Savoir s’il convient de procéder à un abattement sur le salaire statistique en raison des circonstances du cas particulier constitue une question de droit que le Tribunal fédéral peut revoir librement (ATF 137 V 71 consid. 5.1 p. 72).

In casu, il n’est pas contesté que celui-ci doit être déterminé sur la base des salaires statistiques ESS 2016, TA1, Total Hommes, niveau de compétence 3, soit un montant mensuel de 7183 fr. Il est également constant qu’après adaptation de ce montant à la durée normale du travail en Suisse (Total: 41,7 heures), il résulte un revenu annuel de 89’859 fr. 33. A juste titre, l’assurance-accidents fait grief à la cour cantonale d’avoir omis d’indexer ce montant à l’année 2018, soit au moment de la naissance du droit éventuel à une rente d’invalidité (01.09.2018).
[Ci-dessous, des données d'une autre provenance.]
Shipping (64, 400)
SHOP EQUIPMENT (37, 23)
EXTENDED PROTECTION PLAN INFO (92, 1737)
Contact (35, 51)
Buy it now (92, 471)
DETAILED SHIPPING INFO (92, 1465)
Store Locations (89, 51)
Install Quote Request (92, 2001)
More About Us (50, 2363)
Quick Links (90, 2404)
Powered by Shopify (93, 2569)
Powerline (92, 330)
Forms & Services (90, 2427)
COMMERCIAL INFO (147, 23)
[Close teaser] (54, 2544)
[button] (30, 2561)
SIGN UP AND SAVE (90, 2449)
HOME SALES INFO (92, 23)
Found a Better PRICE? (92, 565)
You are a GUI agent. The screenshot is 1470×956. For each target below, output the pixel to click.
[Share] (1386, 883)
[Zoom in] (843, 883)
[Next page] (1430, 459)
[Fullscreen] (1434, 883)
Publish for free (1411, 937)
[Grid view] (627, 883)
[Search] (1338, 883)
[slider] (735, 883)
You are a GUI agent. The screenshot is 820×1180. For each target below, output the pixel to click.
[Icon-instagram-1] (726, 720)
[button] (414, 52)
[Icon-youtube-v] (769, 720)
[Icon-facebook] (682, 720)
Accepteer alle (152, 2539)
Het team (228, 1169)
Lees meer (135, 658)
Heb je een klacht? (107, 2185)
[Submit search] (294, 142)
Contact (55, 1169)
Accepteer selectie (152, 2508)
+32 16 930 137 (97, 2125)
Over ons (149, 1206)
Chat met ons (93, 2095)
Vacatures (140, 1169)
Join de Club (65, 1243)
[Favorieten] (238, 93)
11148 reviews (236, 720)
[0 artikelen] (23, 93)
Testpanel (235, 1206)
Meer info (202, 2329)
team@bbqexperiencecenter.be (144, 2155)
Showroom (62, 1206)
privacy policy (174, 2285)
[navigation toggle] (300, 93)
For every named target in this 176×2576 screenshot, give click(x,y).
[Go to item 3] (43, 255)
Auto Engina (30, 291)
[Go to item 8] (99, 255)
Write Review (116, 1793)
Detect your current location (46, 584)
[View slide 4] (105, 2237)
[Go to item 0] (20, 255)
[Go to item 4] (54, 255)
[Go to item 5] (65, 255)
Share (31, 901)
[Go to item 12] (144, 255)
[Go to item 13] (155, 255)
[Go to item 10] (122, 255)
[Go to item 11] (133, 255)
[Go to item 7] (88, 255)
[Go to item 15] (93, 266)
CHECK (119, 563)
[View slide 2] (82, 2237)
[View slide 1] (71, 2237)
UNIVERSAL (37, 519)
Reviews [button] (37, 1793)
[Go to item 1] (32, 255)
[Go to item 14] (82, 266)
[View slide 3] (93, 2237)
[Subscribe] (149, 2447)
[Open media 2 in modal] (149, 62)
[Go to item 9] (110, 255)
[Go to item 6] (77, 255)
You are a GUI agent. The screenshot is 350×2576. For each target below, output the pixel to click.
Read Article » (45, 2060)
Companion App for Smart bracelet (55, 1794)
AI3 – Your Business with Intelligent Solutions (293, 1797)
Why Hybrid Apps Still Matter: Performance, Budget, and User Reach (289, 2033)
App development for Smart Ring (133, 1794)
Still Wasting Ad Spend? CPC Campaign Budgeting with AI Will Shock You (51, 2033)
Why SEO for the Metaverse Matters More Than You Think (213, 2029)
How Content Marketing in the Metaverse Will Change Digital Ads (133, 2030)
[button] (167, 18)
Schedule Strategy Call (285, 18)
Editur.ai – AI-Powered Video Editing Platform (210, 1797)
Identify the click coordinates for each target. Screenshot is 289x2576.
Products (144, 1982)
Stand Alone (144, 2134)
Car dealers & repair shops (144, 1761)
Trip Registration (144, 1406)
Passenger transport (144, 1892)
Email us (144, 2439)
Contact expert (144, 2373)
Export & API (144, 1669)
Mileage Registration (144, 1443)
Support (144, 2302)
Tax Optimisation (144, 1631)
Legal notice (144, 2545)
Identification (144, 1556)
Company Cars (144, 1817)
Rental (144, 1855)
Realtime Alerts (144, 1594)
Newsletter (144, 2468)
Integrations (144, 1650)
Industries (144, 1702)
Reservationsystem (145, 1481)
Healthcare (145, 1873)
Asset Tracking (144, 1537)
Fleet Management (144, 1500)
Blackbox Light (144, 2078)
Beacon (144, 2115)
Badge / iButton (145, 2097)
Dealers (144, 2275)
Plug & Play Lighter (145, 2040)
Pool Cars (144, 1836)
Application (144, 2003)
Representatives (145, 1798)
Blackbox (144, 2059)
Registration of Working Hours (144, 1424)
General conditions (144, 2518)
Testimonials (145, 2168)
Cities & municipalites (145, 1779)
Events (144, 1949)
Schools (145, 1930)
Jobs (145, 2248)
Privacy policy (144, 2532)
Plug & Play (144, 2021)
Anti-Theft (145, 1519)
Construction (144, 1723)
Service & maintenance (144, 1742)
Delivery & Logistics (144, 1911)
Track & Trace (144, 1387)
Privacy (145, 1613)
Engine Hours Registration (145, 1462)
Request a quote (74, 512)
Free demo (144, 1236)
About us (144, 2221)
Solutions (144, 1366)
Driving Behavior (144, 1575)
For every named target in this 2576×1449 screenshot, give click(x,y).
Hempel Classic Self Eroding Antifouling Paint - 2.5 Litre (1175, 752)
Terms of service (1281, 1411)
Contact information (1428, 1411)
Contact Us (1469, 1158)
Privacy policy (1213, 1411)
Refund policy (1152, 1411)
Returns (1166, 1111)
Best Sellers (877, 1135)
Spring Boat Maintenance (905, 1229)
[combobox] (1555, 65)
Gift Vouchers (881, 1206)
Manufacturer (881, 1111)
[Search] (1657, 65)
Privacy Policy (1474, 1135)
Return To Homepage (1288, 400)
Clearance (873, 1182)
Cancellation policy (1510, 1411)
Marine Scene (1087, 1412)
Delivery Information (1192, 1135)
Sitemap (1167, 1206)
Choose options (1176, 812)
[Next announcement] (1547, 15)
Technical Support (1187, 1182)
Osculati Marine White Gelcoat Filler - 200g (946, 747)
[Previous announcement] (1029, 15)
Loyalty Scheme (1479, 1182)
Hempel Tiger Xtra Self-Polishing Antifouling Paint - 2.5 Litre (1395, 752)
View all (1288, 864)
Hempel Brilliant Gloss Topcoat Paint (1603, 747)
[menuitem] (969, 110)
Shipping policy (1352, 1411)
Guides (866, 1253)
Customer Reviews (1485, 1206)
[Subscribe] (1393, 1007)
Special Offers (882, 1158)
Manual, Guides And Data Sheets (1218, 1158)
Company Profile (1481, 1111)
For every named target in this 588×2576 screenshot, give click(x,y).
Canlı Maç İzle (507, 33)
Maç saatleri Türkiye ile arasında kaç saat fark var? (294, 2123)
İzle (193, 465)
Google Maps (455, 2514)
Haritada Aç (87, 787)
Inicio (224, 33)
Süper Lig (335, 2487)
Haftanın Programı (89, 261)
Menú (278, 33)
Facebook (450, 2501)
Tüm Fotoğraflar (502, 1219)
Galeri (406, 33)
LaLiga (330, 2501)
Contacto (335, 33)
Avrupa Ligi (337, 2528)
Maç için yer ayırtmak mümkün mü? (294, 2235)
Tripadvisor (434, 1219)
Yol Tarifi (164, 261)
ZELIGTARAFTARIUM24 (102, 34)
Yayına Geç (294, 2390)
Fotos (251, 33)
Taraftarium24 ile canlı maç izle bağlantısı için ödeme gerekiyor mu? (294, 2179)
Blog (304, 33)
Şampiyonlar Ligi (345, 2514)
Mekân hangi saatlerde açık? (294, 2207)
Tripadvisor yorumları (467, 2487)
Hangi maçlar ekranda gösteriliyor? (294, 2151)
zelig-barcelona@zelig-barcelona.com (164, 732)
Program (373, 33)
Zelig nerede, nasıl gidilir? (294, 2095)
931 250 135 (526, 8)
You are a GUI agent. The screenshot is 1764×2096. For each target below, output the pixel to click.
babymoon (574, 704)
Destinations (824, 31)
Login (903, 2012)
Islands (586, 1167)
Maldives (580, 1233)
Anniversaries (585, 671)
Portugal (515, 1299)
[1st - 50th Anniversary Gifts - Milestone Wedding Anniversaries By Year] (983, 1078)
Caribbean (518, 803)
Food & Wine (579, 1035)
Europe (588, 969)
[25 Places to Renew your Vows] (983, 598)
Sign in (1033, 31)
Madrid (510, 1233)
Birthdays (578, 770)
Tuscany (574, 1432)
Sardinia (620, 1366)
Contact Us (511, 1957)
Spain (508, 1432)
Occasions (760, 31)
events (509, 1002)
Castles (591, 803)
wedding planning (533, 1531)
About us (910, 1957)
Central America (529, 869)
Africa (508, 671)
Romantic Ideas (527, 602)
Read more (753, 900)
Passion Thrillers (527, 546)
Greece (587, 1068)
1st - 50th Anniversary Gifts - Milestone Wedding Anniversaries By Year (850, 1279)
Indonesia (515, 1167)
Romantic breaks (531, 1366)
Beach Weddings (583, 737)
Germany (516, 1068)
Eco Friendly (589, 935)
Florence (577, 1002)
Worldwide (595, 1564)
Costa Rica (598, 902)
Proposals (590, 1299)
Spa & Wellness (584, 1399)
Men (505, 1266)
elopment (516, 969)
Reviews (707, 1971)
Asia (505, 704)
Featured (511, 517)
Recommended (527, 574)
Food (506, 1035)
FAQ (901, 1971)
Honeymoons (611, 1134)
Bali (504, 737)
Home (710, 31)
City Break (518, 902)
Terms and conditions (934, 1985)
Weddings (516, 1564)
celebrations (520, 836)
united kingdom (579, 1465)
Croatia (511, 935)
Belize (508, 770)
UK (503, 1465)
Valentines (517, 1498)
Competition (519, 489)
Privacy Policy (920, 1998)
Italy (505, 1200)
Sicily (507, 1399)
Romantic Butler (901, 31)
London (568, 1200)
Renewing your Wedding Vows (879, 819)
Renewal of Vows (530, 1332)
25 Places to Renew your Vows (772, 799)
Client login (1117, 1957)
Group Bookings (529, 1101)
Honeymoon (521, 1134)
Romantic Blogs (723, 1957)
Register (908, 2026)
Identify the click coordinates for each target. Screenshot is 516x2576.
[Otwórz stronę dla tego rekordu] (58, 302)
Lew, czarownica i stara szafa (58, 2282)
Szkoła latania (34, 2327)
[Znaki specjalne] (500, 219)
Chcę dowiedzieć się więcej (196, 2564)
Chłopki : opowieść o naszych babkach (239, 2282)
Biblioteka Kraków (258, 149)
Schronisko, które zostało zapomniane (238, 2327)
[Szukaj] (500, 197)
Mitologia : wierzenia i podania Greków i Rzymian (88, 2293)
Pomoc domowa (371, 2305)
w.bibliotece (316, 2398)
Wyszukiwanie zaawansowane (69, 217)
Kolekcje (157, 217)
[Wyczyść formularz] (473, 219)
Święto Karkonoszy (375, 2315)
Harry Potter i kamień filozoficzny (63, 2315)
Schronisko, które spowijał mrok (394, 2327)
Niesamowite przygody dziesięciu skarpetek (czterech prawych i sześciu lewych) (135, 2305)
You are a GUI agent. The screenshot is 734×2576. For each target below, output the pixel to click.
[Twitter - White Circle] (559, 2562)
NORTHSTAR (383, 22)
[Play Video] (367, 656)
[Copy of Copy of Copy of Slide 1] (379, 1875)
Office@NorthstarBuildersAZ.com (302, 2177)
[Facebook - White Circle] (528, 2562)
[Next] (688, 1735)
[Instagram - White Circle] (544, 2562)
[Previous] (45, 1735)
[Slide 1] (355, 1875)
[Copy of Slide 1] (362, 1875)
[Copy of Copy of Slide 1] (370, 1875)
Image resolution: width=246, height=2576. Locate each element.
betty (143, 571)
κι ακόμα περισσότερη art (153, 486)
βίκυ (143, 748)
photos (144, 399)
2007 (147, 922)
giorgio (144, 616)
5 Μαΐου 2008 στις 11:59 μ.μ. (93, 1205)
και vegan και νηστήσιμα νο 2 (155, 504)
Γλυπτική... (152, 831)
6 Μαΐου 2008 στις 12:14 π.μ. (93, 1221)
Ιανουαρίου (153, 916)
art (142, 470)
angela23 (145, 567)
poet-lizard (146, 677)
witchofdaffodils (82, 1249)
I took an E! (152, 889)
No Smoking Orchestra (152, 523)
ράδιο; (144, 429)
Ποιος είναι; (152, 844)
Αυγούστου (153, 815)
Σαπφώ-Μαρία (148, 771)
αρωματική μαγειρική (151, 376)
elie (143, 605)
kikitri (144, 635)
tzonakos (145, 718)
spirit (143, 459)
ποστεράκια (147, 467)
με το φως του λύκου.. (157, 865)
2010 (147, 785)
En effet, dans la mesure où les données statistiques pour 2018 n’étaient pas encore connues, il aurait fallu adapter le revenu à l’évolution des salaires selon l’indice des salaires nominaux (Total: + 0,4% pour 2017 et + 0,5% pour 2018; T.1.1.15 Indice des salaires nominaux, hommes, 2016 – 2018, publié par l’OFS), ce qui aboutit à un revenu d’invalide de 90’669 fr. 86.

 

Abattement sur le salaire statistique

Le point de savoir s’il se justifie de procéder à un abattement sur le salaire statistique en raison des limitations fonctionnelles dépend de la nature de celles-ci; une réduction à ce titre n’entre en considération que si, dans un marché du travail équilibré, il n’y a plus un éventail suffisamment large d’activités accessibles à l’assuré (arrêts 8C_549/2019 du 26 novembre 2019 consid. 7.7; 8C_661/2018 du 28 octobre 2019 consid. 3.3.4.3).

En l’espèce, il ressort du rapport de l’examen final par le médecin d’arrondissement du 26.06.2018 que l’assuré est en mesure de reprendre progressivement une activité professionnelle dans une activité alternant les positions assise et debout, comportant l’utilisation de la bureautique, le port de charge étant limité à 10 kg ponctuellement et la position agenouillée n’étant pas possible. Or on ne voit pas en quoi ces limitations seraient de nature à entraver la capacité de gain de l’assuré sur un marché du travail équilibré dans le niveau de compétence qui requiert des tâches pratiques complexes nécessitant un vaste ensemble de connaissances dans le domaine de l’informatique (niveau de compétence 3). Un abattement sur le revenu d’invalide n’est dès lors pas justifié.

 

En conclusion, la comparaison des revenus de valide (94’047 fr. 18) et d’invalide (90’669 fr. 86) ne fait apparaître qu’un degré d’invalidité de 3,59%, qui est insuffisant pour ouvrir le droit à une rente d’invalidité (art. 18 al. 1 LAA).

 

Le TF admet le recours de l’assurance-accidents, annulant le jugement cantonal et confirmant la décision sur opposition.